Der Körper ist seiner Verpflichtung nachgekommen und hat (aus seiner Sicht) unser Überleben gesichert. Nicht ahnend, dass unser Überleben heute von etwas ganz anderem abhängt, nämlich oft: von der richtigen Antwort zur richtigen Zeit.
Bei einem großen Schreck halten wir sofort die Luft an.
Stellen Sie sich beispielsweise vor, Sie stehen kurz vor einer Präsentation. Sie arbeiten noch am letzten Schliff, ein Kollege kommt in die Nähe Ihres Arbeitsplatzes und wirft im Vorübergehen die lapidare Bemerkung in Ihre Richtung: „Ja, ja, strengen Sie sich ruhig ein wenig an, damit die Präsentation wenigstens diesmal ein richtiger Erfolg wird."
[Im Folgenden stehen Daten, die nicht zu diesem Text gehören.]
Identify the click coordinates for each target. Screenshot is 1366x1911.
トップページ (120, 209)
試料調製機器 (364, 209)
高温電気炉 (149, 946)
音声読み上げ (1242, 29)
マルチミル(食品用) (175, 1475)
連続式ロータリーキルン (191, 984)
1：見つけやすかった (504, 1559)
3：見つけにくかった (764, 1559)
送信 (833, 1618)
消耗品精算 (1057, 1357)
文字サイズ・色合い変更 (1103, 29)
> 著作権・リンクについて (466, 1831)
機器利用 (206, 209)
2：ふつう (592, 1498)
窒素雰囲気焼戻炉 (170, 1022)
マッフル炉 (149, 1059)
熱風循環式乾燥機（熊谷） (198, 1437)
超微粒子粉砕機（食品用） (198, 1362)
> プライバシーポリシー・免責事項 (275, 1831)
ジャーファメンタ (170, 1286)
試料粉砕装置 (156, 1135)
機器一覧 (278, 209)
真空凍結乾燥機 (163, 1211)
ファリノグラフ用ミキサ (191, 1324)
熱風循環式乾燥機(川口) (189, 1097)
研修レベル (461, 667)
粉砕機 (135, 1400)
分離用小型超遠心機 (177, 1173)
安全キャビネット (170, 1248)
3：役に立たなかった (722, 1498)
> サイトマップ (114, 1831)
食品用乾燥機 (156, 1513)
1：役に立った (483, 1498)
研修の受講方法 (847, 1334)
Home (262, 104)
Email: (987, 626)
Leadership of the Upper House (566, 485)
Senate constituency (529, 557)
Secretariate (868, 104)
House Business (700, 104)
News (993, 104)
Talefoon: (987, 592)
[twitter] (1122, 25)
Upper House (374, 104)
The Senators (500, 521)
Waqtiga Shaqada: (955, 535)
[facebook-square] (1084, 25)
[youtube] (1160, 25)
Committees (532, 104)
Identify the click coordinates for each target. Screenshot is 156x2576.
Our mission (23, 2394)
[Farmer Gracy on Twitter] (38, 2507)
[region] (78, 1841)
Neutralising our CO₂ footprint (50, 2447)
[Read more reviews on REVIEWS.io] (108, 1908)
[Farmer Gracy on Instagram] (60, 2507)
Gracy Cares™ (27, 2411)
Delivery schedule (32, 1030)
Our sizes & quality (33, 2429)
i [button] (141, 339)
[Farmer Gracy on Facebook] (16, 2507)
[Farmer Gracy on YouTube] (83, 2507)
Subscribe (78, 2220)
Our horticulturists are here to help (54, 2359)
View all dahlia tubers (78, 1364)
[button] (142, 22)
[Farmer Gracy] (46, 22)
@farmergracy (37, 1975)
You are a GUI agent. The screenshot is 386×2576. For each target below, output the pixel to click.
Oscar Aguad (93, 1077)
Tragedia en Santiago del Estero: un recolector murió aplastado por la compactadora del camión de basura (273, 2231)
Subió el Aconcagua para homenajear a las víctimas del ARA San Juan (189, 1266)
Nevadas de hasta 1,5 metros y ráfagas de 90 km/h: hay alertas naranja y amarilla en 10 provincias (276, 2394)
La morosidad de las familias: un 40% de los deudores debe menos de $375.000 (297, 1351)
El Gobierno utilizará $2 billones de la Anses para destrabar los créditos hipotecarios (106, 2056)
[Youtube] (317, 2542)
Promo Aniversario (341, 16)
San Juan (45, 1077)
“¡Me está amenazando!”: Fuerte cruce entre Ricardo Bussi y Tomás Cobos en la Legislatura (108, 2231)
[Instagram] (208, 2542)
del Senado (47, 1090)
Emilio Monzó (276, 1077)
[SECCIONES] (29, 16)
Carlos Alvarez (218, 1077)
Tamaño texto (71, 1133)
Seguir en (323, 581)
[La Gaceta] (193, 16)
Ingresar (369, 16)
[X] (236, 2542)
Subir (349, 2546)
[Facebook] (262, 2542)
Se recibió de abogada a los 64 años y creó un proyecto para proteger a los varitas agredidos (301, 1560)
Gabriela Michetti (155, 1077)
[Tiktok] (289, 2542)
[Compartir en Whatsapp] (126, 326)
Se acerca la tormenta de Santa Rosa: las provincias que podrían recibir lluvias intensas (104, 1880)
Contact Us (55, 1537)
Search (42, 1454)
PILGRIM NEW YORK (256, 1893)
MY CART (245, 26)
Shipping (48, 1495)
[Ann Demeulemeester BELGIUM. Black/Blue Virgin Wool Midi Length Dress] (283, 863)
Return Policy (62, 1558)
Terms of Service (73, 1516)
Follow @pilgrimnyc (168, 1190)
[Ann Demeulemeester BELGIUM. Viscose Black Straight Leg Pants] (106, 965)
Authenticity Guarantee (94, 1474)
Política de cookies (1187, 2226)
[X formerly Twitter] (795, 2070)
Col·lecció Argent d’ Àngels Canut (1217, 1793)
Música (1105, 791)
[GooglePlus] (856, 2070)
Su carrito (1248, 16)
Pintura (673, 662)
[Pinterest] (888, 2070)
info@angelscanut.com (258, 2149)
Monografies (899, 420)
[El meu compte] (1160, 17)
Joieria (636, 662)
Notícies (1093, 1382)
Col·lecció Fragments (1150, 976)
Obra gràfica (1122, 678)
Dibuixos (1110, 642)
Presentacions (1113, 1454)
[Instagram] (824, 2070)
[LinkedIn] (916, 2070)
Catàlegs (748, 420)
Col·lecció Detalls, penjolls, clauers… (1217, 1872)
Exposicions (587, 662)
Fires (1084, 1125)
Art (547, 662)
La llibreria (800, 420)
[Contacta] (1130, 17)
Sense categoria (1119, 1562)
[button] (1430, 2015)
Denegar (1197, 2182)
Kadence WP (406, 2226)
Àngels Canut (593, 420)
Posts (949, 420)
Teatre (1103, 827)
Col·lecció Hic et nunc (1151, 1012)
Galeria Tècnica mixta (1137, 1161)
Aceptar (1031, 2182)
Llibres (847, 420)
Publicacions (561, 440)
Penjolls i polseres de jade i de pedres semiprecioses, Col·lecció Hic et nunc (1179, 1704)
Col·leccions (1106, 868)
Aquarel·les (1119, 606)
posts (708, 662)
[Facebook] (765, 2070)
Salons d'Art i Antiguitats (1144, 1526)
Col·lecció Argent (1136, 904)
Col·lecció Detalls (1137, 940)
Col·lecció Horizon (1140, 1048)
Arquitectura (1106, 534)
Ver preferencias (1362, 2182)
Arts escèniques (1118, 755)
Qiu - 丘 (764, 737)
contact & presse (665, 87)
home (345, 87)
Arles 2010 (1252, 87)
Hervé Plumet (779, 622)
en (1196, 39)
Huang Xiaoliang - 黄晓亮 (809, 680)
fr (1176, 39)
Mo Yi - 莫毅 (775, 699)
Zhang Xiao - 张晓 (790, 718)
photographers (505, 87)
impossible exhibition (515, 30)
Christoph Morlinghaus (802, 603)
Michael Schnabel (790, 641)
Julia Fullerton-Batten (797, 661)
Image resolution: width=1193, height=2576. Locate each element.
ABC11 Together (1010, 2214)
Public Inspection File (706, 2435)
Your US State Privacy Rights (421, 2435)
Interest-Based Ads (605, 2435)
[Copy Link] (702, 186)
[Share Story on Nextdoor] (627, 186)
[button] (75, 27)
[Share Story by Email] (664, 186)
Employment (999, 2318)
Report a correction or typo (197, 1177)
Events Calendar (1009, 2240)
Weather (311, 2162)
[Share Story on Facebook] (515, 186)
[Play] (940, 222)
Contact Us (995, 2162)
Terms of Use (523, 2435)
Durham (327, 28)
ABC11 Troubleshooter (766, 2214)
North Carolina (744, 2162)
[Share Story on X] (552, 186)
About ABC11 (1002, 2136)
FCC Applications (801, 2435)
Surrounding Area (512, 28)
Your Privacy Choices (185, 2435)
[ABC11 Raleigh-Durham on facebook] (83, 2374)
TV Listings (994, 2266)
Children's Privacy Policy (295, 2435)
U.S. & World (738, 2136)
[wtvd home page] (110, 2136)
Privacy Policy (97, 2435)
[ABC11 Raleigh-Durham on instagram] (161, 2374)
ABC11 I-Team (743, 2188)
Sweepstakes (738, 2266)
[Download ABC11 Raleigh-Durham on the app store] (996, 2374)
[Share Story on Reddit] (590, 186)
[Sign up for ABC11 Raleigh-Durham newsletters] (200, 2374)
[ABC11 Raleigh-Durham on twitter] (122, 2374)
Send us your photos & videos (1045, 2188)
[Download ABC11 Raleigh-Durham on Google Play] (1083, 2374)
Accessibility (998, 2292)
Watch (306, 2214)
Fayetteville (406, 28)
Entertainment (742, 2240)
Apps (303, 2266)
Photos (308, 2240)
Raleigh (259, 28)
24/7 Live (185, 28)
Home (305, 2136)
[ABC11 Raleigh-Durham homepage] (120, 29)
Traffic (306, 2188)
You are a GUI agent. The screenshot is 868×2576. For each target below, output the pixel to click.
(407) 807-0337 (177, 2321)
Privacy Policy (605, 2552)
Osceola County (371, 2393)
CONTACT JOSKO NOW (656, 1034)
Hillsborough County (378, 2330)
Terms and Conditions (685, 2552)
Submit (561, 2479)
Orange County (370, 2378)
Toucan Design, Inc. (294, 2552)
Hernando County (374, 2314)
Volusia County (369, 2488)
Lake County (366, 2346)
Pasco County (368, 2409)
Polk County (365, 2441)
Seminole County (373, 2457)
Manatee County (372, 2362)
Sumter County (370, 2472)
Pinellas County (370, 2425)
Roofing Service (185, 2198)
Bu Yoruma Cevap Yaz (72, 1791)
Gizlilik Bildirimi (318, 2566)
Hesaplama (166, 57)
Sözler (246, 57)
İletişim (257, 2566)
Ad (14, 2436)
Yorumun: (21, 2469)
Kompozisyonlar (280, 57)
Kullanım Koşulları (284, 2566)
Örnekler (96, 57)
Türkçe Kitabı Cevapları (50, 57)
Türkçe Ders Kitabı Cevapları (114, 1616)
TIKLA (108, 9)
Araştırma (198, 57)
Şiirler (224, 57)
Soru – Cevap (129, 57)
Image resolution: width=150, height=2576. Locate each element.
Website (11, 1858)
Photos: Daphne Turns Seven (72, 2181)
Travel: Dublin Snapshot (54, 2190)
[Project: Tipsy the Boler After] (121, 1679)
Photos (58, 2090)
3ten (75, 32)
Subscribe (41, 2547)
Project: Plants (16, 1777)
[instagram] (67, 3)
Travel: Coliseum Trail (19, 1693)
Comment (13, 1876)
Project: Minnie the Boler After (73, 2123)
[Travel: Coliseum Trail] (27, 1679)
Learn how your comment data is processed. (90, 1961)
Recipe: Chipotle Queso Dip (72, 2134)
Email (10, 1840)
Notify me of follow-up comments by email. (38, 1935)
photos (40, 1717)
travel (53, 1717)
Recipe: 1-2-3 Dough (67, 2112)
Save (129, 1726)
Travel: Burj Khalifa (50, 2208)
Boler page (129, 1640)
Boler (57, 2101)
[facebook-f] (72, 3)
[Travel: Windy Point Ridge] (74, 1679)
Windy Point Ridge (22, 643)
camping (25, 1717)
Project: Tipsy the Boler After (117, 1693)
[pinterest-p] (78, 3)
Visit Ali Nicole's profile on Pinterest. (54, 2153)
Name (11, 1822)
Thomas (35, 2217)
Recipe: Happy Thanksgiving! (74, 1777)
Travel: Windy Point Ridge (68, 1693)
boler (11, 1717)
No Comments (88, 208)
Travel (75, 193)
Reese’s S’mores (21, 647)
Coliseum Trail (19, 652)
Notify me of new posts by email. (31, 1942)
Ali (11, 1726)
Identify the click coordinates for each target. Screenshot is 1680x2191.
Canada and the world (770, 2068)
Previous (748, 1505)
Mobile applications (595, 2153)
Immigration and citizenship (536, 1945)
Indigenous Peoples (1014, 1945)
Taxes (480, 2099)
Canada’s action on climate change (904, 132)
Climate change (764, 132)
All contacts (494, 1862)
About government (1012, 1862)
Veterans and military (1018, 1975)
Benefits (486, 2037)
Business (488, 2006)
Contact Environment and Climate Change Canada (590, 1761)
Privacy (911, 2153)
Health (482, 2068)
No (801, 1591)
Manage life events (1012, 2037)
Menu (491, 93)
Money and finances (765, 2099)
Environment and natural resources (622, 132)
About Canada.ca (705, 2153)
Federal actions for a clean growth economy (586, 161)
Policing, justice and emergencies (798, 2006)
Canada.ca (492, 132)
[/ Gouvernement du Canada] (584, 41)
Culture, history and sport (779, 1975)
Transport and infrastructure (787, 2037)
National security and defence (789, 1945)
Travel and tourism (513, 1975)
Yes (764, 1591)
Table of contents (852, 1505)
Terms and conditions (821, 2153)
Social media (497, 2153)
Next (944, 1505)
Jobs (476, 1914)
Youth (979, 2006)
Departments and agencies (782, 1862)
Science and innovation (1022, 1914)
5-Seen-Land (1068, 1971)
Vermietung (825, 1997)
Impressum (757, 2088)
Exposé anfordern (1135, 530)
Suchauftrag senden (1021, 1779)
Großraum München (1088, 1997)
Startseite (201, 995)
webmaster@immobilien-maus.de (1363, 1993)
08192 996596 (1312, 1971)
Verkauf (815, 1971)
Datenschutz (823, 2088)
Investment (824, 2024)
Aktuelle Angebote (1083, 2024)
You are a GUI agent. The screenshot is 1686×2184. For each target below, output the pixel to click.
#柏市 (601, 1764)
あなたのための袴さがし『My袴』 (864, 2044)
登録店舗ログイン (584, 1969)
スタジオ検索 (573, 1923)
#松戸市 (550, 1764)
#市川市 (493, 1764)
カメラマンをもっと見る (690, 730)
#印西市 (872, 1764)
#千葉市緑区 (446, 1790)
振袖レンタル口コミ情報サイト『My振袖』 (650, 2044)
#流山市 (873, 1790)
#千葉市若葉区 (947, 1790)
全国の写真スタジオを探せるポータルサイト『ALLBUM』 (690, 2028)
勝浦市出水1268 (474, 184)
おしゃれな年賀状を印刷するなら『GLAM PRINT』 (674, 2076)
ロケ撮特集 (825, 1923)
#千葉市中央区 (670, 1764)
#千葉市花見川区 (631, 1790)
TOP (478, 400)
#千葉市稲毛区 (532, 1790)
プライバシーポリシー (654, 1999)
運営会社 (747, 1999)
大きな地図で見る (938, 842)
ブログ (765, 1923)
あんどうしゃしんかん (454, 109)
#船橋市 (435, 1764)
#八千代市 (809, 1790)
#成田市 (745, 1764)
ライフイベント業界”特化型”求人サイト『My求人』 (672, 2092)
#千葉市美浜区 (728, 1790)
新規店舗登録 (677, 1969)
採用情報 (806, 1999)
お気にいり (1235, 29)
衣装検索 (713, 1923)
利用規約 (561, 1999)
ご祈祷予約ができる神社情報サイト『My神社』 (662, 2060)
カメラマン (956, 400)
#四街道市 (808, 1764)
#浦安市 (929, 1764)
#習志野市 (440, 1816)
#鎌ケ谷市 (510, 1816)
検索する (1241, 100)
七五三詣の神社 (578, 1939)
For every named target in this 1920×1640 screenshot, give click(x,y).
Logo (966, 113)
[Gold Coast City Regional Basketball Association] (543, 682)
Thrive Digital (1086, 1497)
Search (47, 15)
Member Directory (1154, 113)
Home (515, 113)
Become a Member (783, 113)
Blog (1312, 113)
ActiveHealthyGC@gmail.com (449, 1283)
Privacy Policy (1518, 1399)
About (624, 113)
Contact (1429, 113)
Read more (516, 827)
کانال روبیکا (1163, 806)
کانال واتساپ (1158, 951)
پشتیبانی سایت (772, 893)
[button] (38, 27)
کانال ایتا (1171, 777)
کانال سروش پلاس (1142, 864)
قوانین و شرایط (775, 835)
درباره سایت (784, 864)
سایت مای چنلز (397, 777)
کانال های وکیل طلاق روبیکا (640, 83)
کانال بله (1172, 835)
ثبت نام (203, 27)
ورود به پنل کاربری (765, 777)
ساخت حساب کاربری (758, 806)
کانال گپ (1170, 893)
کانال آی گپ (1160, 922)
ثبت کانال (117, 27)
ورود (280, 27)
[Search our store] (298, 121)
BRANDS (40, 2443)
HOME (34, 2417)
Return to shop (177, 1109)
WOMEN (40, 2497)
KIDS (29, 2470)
Da stockt einem doch der Atem, oder? Sie sitzen da wie ein Kaninchen vor der Schlange – paralysiert! Folgende „Erste-Hilfe-Maßnahmen" helfen Ihnen in einer solchen Situation:
Sofortmaßnahmen bei einem Angriff
1. Atmen Sie tief ein!
Gehirn und Stimme brauchen Sauerstoff. Zudem wird der Zwerchfellmuskel bedient, was ein kraftvolleres Ausatmen zur Folge hat. Somit bleibt Ihre Stimme fest. Halten Sie hingegen die Luft an, werden Sie zum „Hochatmer. Die Gefahr ist hier, dass die Brust sich aufpumpt und Sie einen Druck im Kehlkopfbereich spüren. So fühlt sich der „Kloß im Hals
an. Sie können sich lebhaft vorstellen, dass sich Ihr Körper damit im Stress befindet und nicht auch noch Hirnanstrengungen leisten kann. Zudem wird oft (durch den fehlenden Atem) die Stimme brüchig oder sie bleibt ganz weg. Noch schlimmer: Sie wird piepsig!
Den Lachmuskel aktivieren
2. Lächeln Sie!
Egal, wie Ihnen zumute ist, Lächeln stimuliert den „Zygomaticus major, den Lachmuskel. Dieser wiederum sendet an das limbische System positive Signale, die Produktion von Kampfhormonen wird gestoppt und die Thymusdrüse bekommt die Information, sofort „Freudehormone
auszuschütten. Ein Freudehormon frisst ungefähr 1000 Kampfhormone. Das heißt – Sie werden nicht durch unnötige Kampfhormon-Massenproduktion gedanklich blockiert.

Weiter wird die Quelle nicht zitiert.